Yeast population at 80 % of fermentation progress, viability at 80 % of fermentation progress and assimilated nitrogen at 80 % of fermentation progress were determined when 80 % of total CO2 was produced. Assimilated nitrogen is the nitrogen consumed by yeast.

Figure 3. Kinetics according to sterol addition in synthetic SM (A) and natural must NM (B). Mean of the 4 strains (n = 3 triplicates × 4 strains = 12).

On average, the population at 80 % significantly increased from 43 million (without sterol) to 171 million cells/mL (with 5 mg /L of sterol) in SM and from 42 million to 121 million cells/mL in NM (Table 2 and Figure 4 which shows the individual evolution according to strain).

Figure 4. Yeast population at 80 % of fermentation progress according to sterol addition with the different strains in synthetic SM (A) and natural must NM (B). Means (n = 3) are significantly different (p < 0.05) when denoted by different letters.

On average, viability also significantly increased with sterol addition from 64 % (without sterol) up to 92 % (with 5 mg /L of sterol) in SM and from 72 % to 87 % in NM (Table 2 and Figure 5 shows the individual evolution according to strain).

Figure 5. Viability at 80 % of fermentation progress according to sterol addition with the different strains in synthetic SM (A) and natural must NM (B). Means (n = 3) are significantly different (p < 0.05) when denoted by different letters.

In addition, assimilated nitrogen means significantly increased from 200 (without phytosterol) to 328 mg N/L (with 5 mg/ L of sterol) in SM and from 250 to 427 mg N/L in NM (Table 2 and Figure 6 shows the individual evolution according to strain). In all modalities, there remained some assimilable nitrogen at the end of the fermentation. In all cases, fermentations were complete (residual sugar content under 2 g/L), except in SM without sterol addition. Moreover, in all conditions, ethanol content was not significantly impacted by sterol addition and strain (data not shown).

Figure 6. Assimilated nitrogen by yeast at 80 % of fermentation progress according to sterol addition with the different strains in synthetic SM (A) and natural must NM (B). Means (n = 3) are significantly different (p < 0.05) when denoted by different letters.

Glycerol concentration was significantly higher without phytosterol in both media (Table 2).

Acetate concentration, on average, decreased from 0.80 to 0.55 g/ L in SM and was divided by 2 (1.11 to 0.62 g/L) in NM when sterol content increased from 0 to 5 mg/L (Table 2 and Figure 7 that shows the individual evolution according to strain).

Figure 7. Acetate concentration at the end of the fermentation according to sterol addition with the different strains in synthetic SM (A) and natural must NM (B). Means (n = 3) are significantly different (p < 0.05) when denoted by different letters.

Isoamyl acetate and phenylethyl acetate concentration strongly increased (3-fold in SM for the 2 compounds, 2.6-fold for isoamyl acetate and 6.3-fold for the phenylethyl acetate in NM) when the sterol content varied in the same range. In parallel, the corresponding fusel alcohols, i.e. isoamyl alcohol and 2-phenylethanol, increased to a smaller extent (1.21 and 2.06-fold in SM, 1.36 and 2.06-fold, respectively). The highest increases were observed on 2-phenyethanol and propanol in NM (about 2-fold for the 2 molecules). Overall, ethyl esters and corresponding fatty acids tended to increase with sterol content but to a lesser extent than acetate esters.

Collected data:
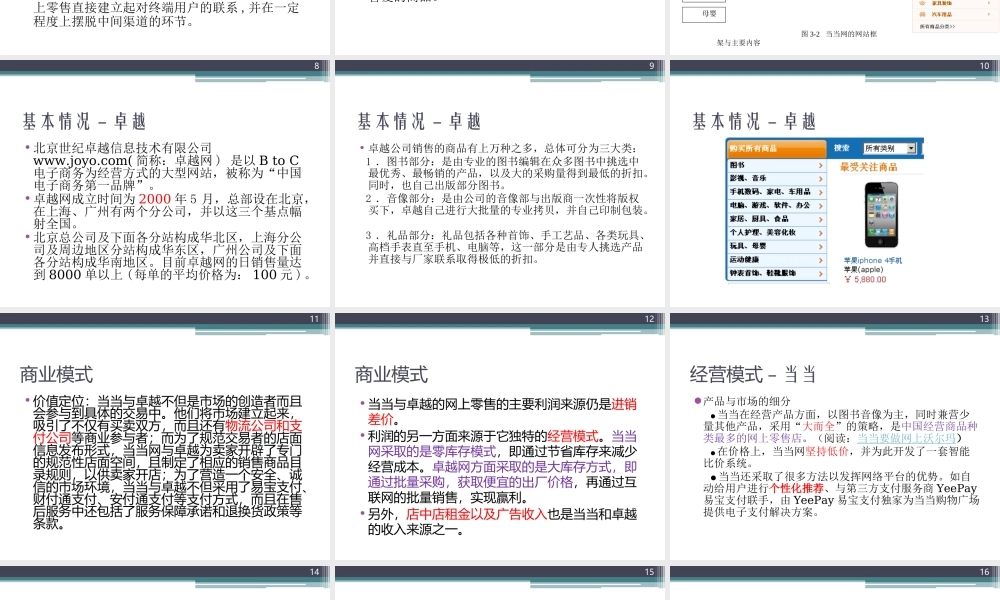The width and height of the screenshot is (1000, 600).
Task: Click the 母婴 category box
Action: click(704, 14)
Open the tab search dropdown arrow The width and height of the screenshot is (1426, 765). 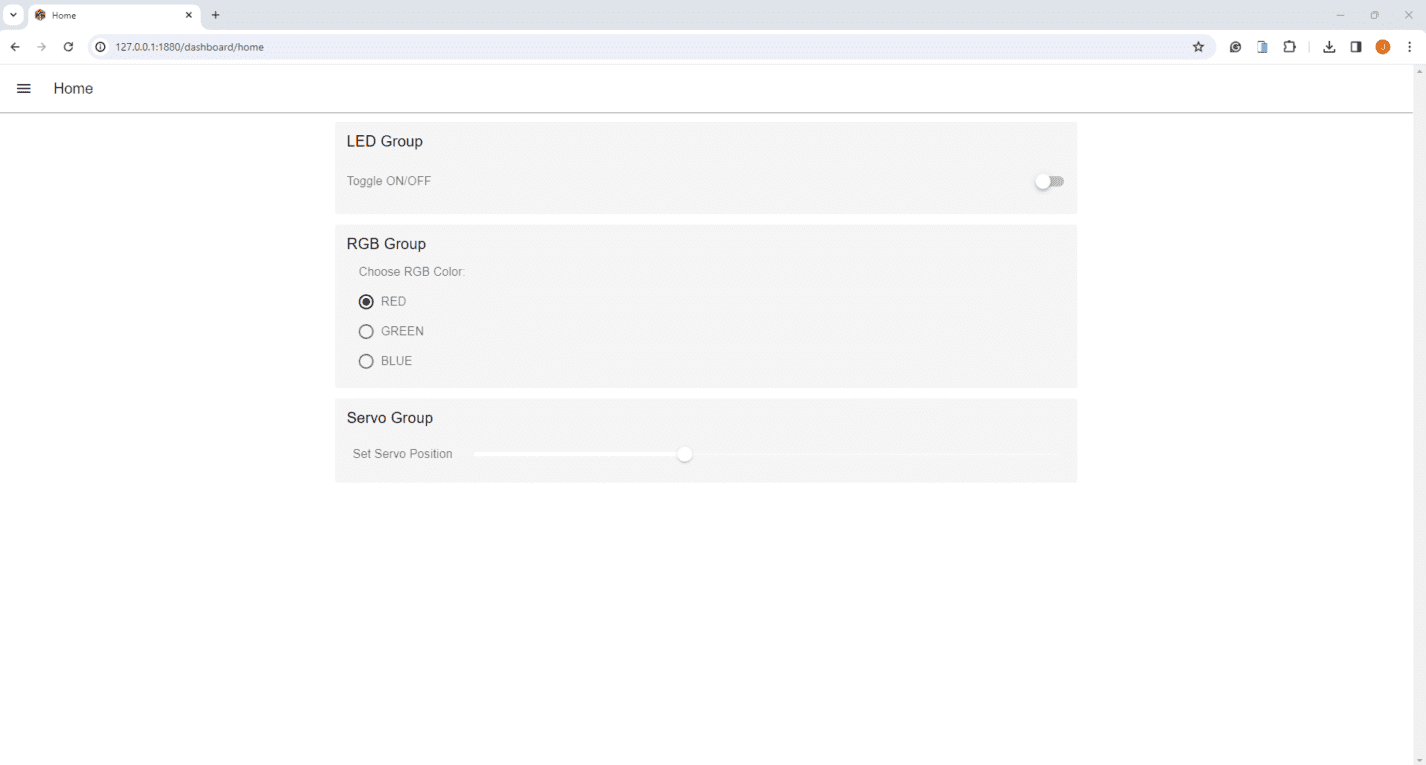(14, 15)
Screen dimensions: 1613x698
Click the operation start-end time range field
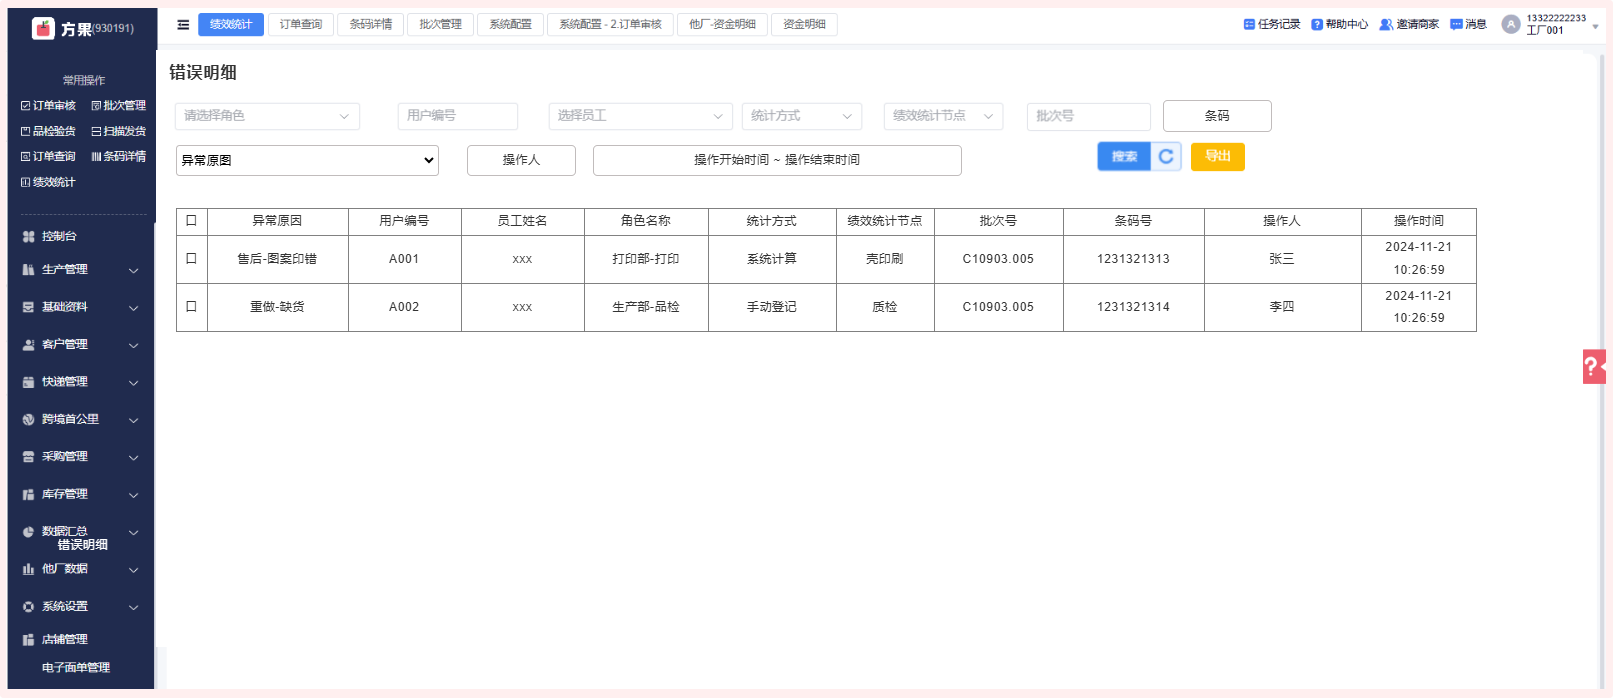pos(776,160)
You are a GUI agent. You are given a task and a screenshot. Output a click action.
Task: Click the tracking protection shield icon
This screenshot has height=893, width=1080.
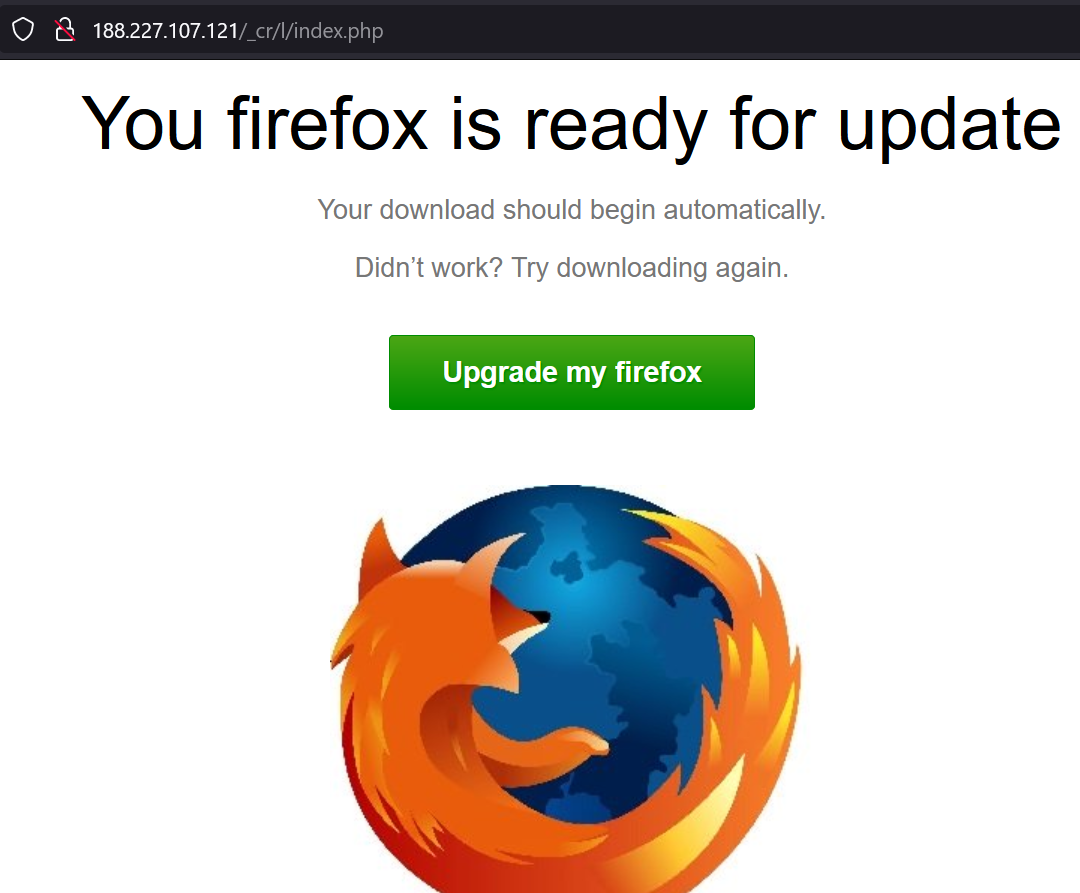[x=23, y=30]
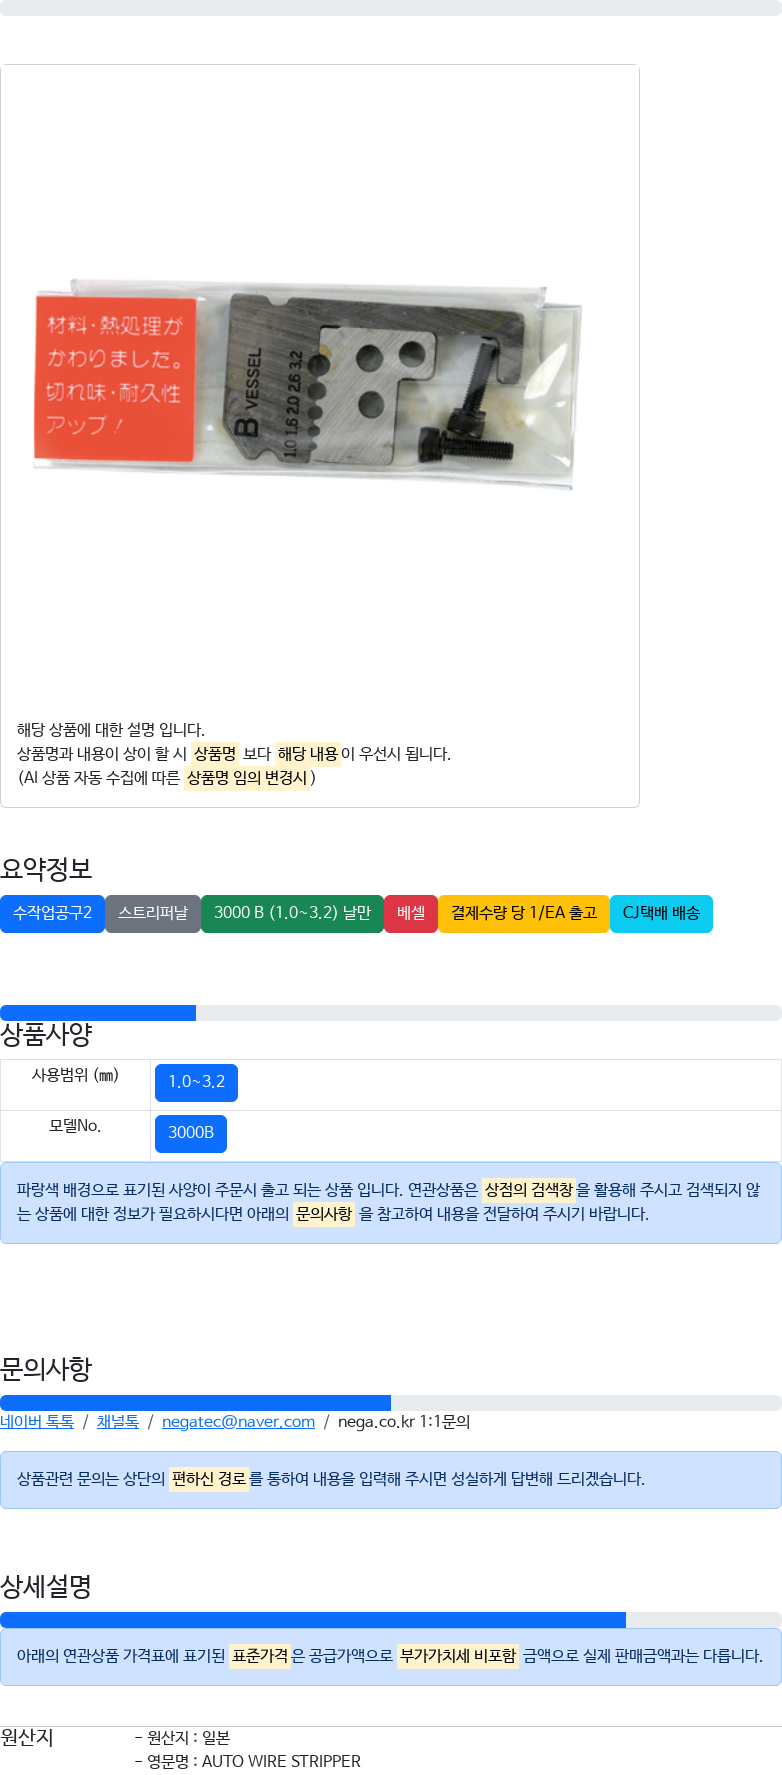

# Brief 1
Summarize the excerpt on sterol addition during fermentation in two sentences.
# Brief 2
Continue the excerpt on sterol addition during fermentation from the point where it stops.
The lines above are not needed for the tasks.

# Result 1
Adding sterol up to 5 mg/L significantly raised yeast population, viability and assimilated nitrogen at 80 % of fermentation progress in both synthetic and natural must. Glycerol was significantly higher without phytosterol, acetate concentration fell as sterol content increased, and acetate esters rose strongly, more than fusel alcohols, ethyl esters and fatty acids did.

# Result 2
Generally, the volatile compounds increase was higher in NM than in SM.

2. Strain impact

In SM, the strain effect on fermentation parameters, assimilated nitrogen, glycerol, acetate and volatile compounds were significant (p < 0.05), except for ethyl decanoate and hexanoic acid (Table 1). In MN, the strain effect was significant (p < 0.05) for all the parameters.

PCA on volatile compounds is shown in Figure 8. PC1 and PC2 explained 64 % of the variance in SM (Figure 8A) and 77 % in NM (Figure 8C). In SM, ethyl butanoate was positively correlated with butanoic acid. The other ethyl esters were also linked with their corresponding fatty acids but to a lesser extent. Generally, acetate esters were positively linked with their corresponding alcohols. In NM, ethyl esters were, in general, positively correlated with their corresponding fatty acids and acetate esters with their corresponding alcohols. On the 2 PCA, most of the variables are located on the right half of the correlation circle.

We can observe on the two media that when sterol content increases, the four strain positions shift in the same direction, i.e., upside (positive on PC2) and right side (positive on PC1) (Figures 8B and 8D). PCA allows differentiating the strains according to the volatile compounds profile. At high sterol concentrations, strain C is characterised by a high production of propanol, phenylethanol and phenylethyl acetate. By contrast, strains B and A showed an important synthesis of ethyl octanoate, ethyl hexanoate and ethyl decanoate. Strain D is characterised by a high concentration of isoamyl acetate, ethyl butanoate, butanoic acid, isobutyl acetate, isoamyl alcohol and isobutanol. Thus, generally, we observed three profiles: strain C with a profile rich in 2-phenylethanol and phenylethyl acetate, strains A and B with a profile rich in ethyl decanoate, hexanoate and octanoate and strain D with an intermediate profile.

On NM, strain C position is quite similar to that on SM. At a high sterol content, the strain D profile is rich in ethyl esters and medium-chain fatty acids. Strains A and B are intermediate between C and D (rich in acetate esters, phenylethanol and isoamyl alcohol). Strains C and D move along the periphery towards higher volatile compounds concentrations while A and, to a lesser extent, B move from the periphery to the centre of the circle. We observed three profiles: strains C and B, rich in isobutyl acetate; strain A, with low content of volatile compounds and strain D, rich in ethyl esters.

Figure 8. Principal Component Analysis on volatile compounds. Projection on the two main components PC1 and PC2 in synthetic (SM), variables (A) and individuals (B); in natural must (NM) variables (C) and individuals (D).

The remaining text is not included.